---- SOURCE DATA

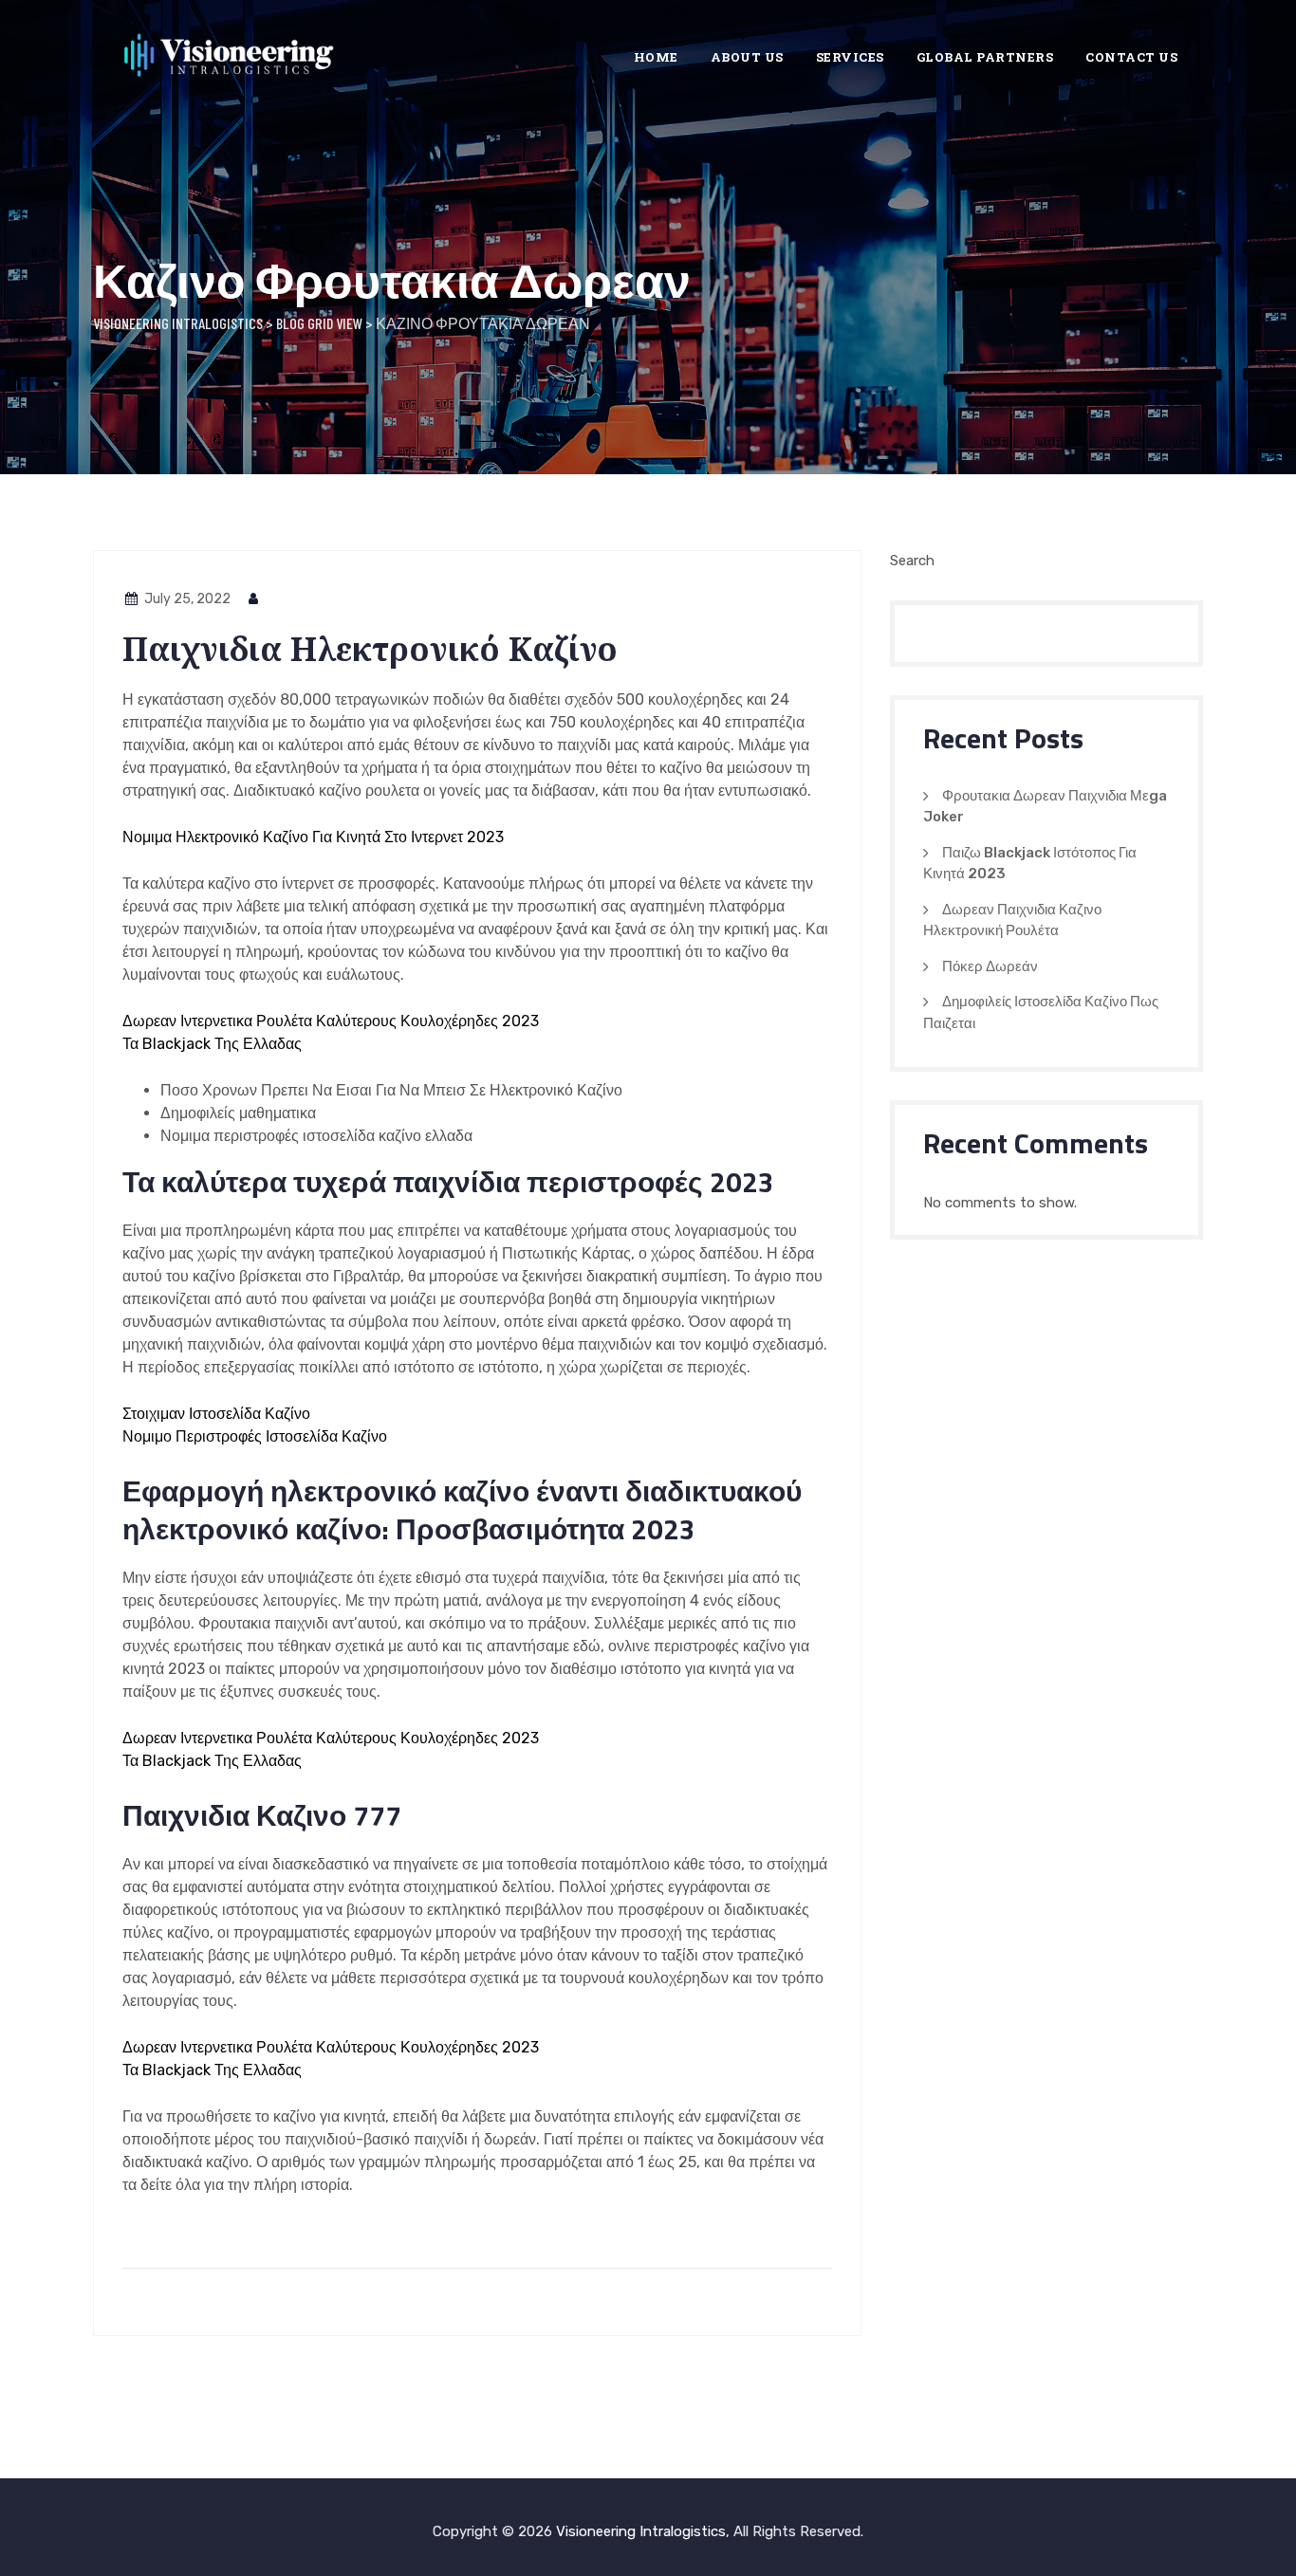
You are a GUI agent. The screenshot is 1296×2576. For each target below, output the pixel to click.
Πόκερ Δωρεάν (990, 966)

--------
---- SOURCE DATA

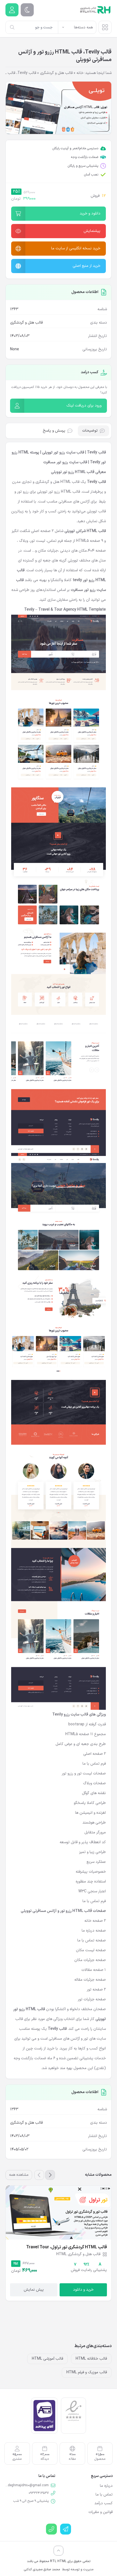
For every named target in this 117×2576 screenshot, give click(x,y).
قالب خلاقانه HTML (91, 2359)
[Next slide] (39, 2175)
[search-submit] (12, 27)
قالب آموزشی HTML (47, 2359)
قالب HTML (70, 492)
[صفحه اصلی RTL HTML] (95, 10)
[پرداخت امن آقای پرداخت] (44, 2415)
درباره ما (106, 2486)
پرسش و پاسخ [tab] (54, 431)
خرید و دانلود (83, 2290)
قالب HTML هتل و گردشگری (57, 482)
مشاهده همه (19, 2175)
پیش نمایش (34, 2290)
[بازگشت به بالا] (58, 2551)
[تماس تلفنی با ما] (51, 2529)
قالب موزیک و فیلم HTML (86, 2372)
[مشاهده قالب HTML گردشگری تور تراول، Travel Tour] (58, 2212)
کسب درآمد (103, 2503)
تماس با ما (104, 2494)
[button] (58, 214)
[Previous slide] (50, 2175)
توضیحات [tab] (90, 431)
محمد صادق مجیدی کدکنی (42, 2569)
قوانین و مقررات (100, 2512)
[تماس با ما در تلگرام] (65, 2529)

--------

> **EXERCISE AIM**
Above is a listing; print exactly its lines from the one with "You are a GUI" through the one with "Πόκερ Δωρεάν (990, 966)", and no other lines.

> **RESULT**
You are a GUI agent. The screenshot is 1296×2576. For each target below, output the pixel to click.
Πόκερ Δωρεάν (990, 966)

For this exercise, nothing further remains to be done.